Outside, there was no sign on the enclosed patio of a shooting the night before, but the sofas and chairs around a body of water were empty. An official referred a reporter to a company office for comment.
Just off Interstate 610, the restaurant is within sight of the Galleria Mall and two five-star hotels. Darryl O’Neal, a security guard who was not working at the Grotto at the time of the shooting, said on Sunday the restaurant attracted dedicated patrons, out-of-town tourists and families celebrating quinceañeras.
“For something like this to happen was very unexpected,” he said.
AJ Hernandez, who lives nearby, agreed. “You can walk a block or two here and it’s $ 5 million homes,” Hernandez said.
Back home, as news of a cut short life spread, Briscoe’s extended family across NOPD and the Zulu Social Aid & Pleasure Club came together to comfort the widow and the two sons he leaves behind. behind him. Hundreds of people had gathered in and around Zulu’s two buildings at North Broad Street and Orleans Avenue on Sunday evening to pray over the music, and the evening ended with a second line parade.
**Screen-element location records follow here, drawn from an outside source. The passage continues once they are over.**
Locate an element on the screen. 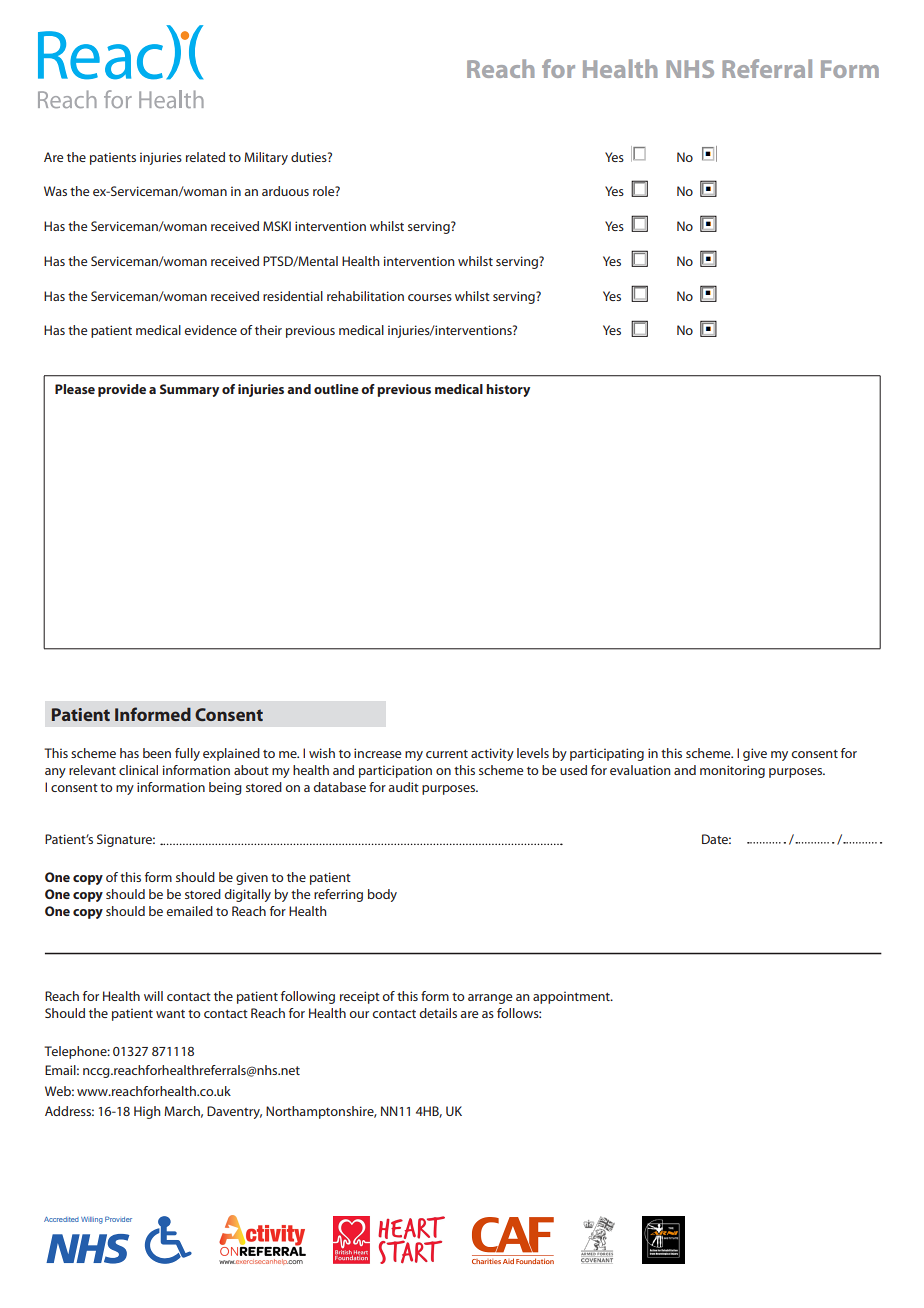  participating is located at coordinates (607, 754).
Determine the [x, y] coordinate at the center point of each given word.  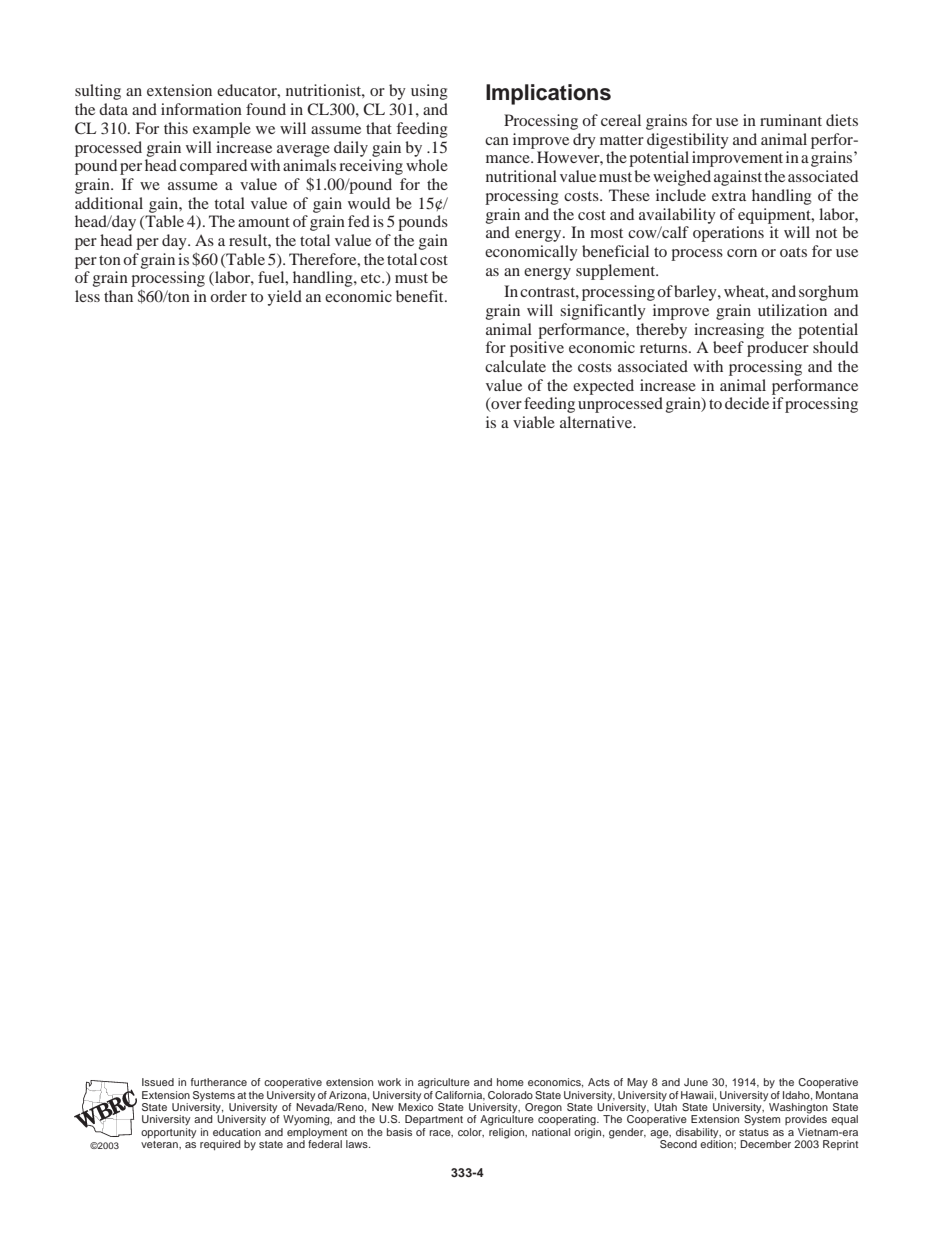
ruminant [791, 120]
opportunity [168, 1133]
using [429, 92]
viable [534, 422]
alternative [597, 422]
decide [747, 403]
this [176, 128]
Briscoe attended Southern University in Baton Rouge and even performed with the school’s world-renowned Human Jukebox Marching Band. He worked as a technician for Cox Communications for a few years before joining NOPD in 2008.
There he worked twice investigating reported crimes in the NOPD 1st District, which includes Treme and Mid-City. These passages were divided by a period of service investigating murders as a detective in the Homicide Investigation Unit, at the forefront of the city’s constant battle against violent crime. Among his accomplishments was a unity citation obtained in 2016.
Ferguson, however, said on Sunday he will be remembered most of Briscoe for helping community leaders organize events for local children. And he said he would forever keep a simple act of kindness that Briscoe showed him following a hurricane earlier in their careers.
Ferguson, who had been out of power for days, casually remarked that he should have gotten a gasoline generator. Briscoe picked him up from a house the next day, took him to a hardware store to buy a new generator, and brought it to the chef’s home and helped him set it up.
“If you needed it, he would give you the clothes on his back,” Ferguson said, calling the deceased officer a personal friend.
Briscoe had just finalized his coursework for a fall semester at Southern University in New Orleans, and Ferguson said Briscoe had hoped his pursuit of a criminal justice degree would inspire his sons – ages 10 and up. 16 years old – to strive for academic excellence.
Banks, also a Zulu member, shared a heartbreaking conversation he had the night before with Briscoe’s widow Terrell Briscoe, who asked who would teach his sons how to tie their ties now that their father was gone.
“The only answer she wanted to hear is, ‘Everett is going through the door,’” Banks said. “But he’s not.”
“Please pray for her,” he continued. “Please pray for her boys. Please pray for this whole community and this country. “
A New Orleans police officer on leave was killed Saturday night in a double shootout at a Houston restaurant.